Source: find_intersecting_primitives.cpp

Demonstrates finding all intersecting triangles between a mesh and a dynamically transformed version of itself—core functionality for collision detection with articulated bodies or self-intersection tests.

Features Showcased

  • Creating tf::polygons view from raw vertex and index data
  • Building tf::tree over polygon mesh
  • Applying dynamic tf::frame to perform queries on transformed geometry
  • Using tf::gather_ids to collect intersecting pairs
  • Using general tf::search with custom predicates
  • Thread-safe parallel collection with tf::local_vector

Example Code

intersecting_primitives.cpp
// Load mesh data
auto [raw_points, raw_faces] = load_mesh("bunny.obj");
auto polygons = tf::make_polygons(
    tf::make_blocked_range<3>(raw_faces),
    tf::make_points<3>(raw_points));

// Build spatial tree
tf::aabb_tree<int, float, 3> tree(polygons, tf::config_tree(4, 4));

// Create static and transformed forms
auto static_form = tf::make_form(tree, polygons);

auto transform = tf::random_transformation<float, 3>();
auto dynamic_form = tf::make_form(
    tf::make_frame(transform), tree, polygons);

// Method 1: High-level collection
std::vector<std::pair<int, int>> intersecting_pairs;
tf::gather_ids(
    static_form, dynamic_form,
    tf::intersects_f,
    std::back_inserter(intersecting_pairs)
);

std::cout << "Found " << intersecting_pairs.size()
          << " intersecting triangle pairs" << std::endl;

// Method 2: Custom search with detailed control
tf::local_vector<std::pair<int, int>> local_intersections;
tf::search(
    static_form, dynamic_form,
    [](const auto& aabb0, const auto& aabb1) {
        return tf::intersects(aabb0, aabb1);  // Broad phase
    },
    [&local_intersections](const auto& tri0, const auto& tri1) {
        if (tf::intersects(tri0, tri1)) {     // Narrow phase
            local_intersections.push_back({tri0.id(), tri1.id()});
        }
    }
);
When using tf::search between two forms, the lambda is executed in parallel. Always use thread-safe containers like tf::local_vector for result collection.
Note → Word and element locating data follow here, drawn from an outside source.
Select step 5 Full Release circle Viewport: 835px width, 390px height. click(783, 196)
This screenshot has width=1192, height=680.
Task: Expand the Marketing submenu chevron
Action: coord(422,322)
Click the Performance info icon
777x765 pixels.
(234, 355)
Performance Characteristics

The spatial tree enables efficient broad-phase culling:

  • Broad-phase: AABB tests filter out distant triangle pairs
  • Narrow-phase: Triangle-triangle intersection tests only on candidates
  • Complexity: O(n log n + k) where k is the number of actual intersections

Without spatial acceleration, this would require O(n²) triangle-triangle tests for a mesh with n triangles.